In an interview with the BBC's Hard Talk programme, he said he had decided to support the tests because, he said, India's actions left Pakistan feeling insecure and vulnerable. Pakistan was left with no option but to follow suit, he said.
"The test had to be done to tell India that Pakistan had a bomb, because there was a lot of ambiguity on whether we had the bomb. My party was clear that we had to tell India that we had a deterrent," he said.
The Pakistani tests had left his country feeling more secure because, with their nuclear capability clearly established, the security threat had gone.
But despite this, he said, 97% of Pakistan's population approved of the tests.
"Most of us in Pakistan feel that we should not be dependant on development aid. National self-esteem suffers when our leaders have to go begging for money. We have to get our house in order. We have to conduct reforms on our country and stand on our own feet."
The former cricketer said he decided to enter politics after a personal crusade to raise money for a cancer hospital in Pakistan.
The death of his mother, who died from cancer, made him reassess his life, he said.
The hospital fundraising changed his attitude towards people when he found that those who could least afford it gave most generously.
Imran said Pakistan was "in the grip of political mafias who use politics to further their own self interest".
He added that the country's future prosperity hinged on radical change, including establishing an independent judiciary, revamping the police, deregulating the economy and cutting bureaucracy.
"We need decentralisation, empowering people at the grass roots," he said.
His early ambitions focused solely on cricket. But he jokes that his cricketing career started as badly as his political life - he fell asleep during his initial first-class match.
While he enjoyed his Oxford education and the county cricket circuit, he soon got bored playing at that level.
With the game came a playboy image with high profile girlfriends at his side. Khan admits to being a cocky 18-year-old, which he says was not helped by his star-treatment.
Playboy turned family man
But peer pressure introduced him into the fast-lane lifestyle.
"I was growing up, a child of the 60s and 70s - I was affected by my environment.
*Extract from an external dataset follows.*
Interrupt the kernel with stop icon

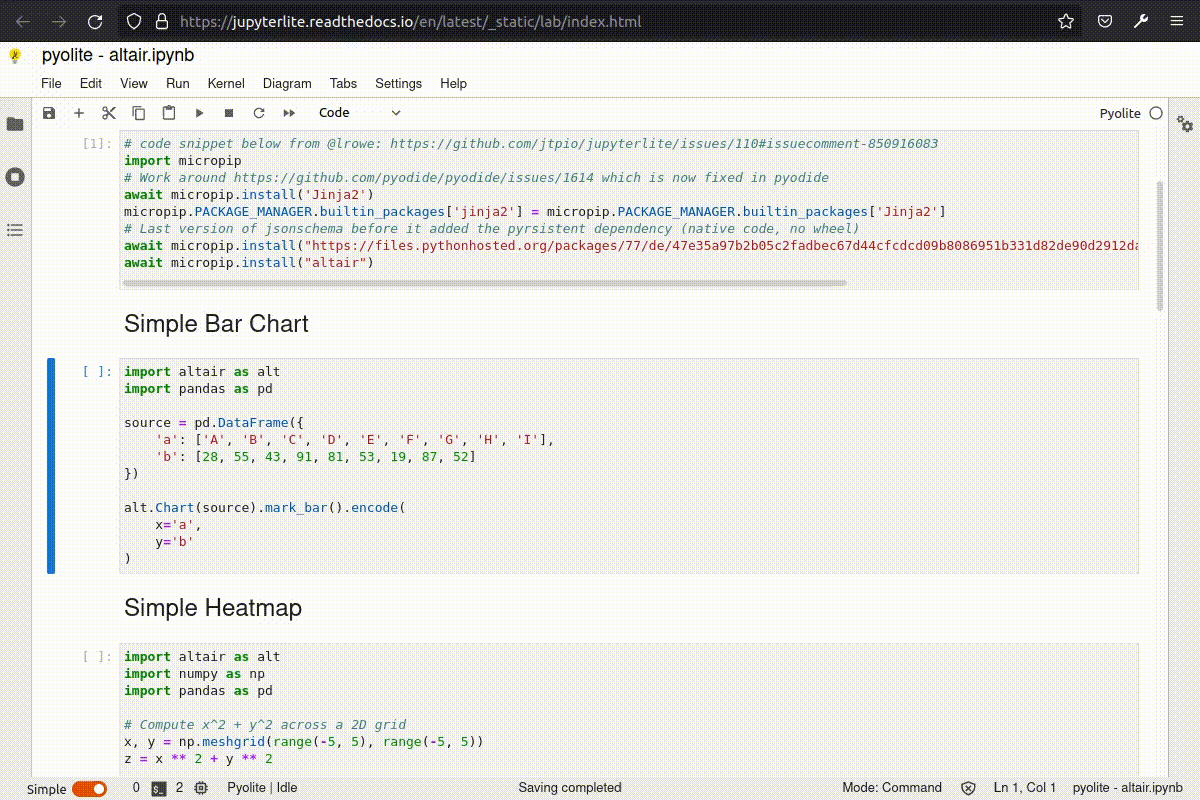pyautogui.click(x=229, y=113)
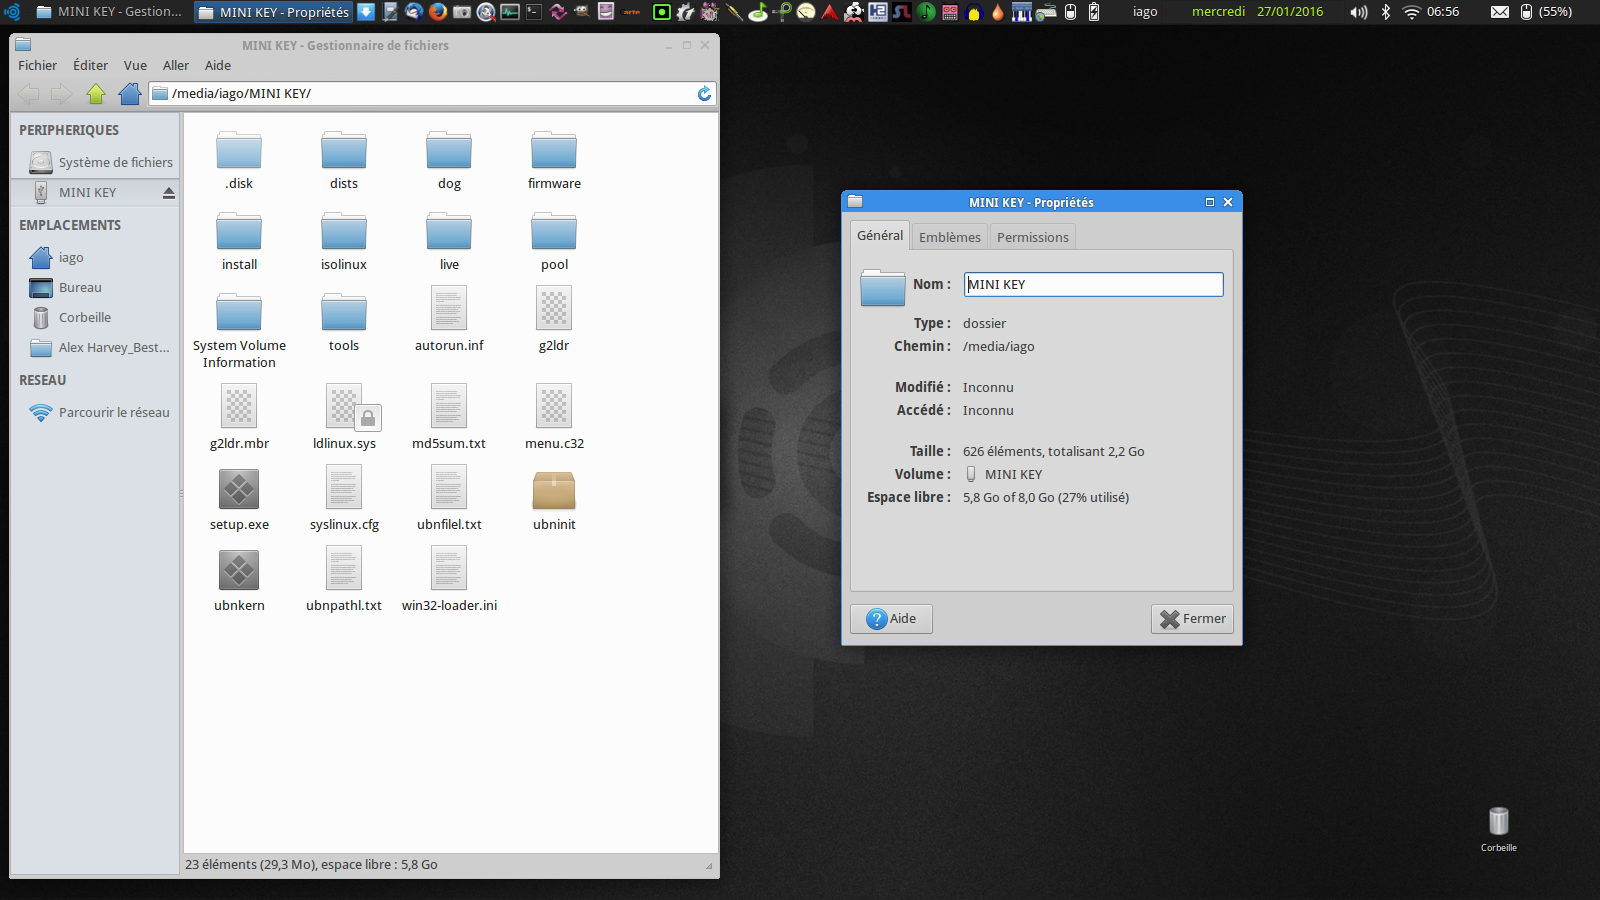Open the Vue menu
This screenshot has height=900, width=1600.
click(135, 66)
"That is not what gave me happiness. In fact, being a married man and having a son has given me far greater happiness. If I had to lead my life again I would lead it differently because there were far more complications in my life, there was a lot of emptiness in the life I led."
Now his life is committed to politics, and he promises to continue his battles until he sees the change in his country that he wants.
"We believe Pakistan can be a prosperous country. If it can have scientists that develop nuclear bombs then we can develop our own country."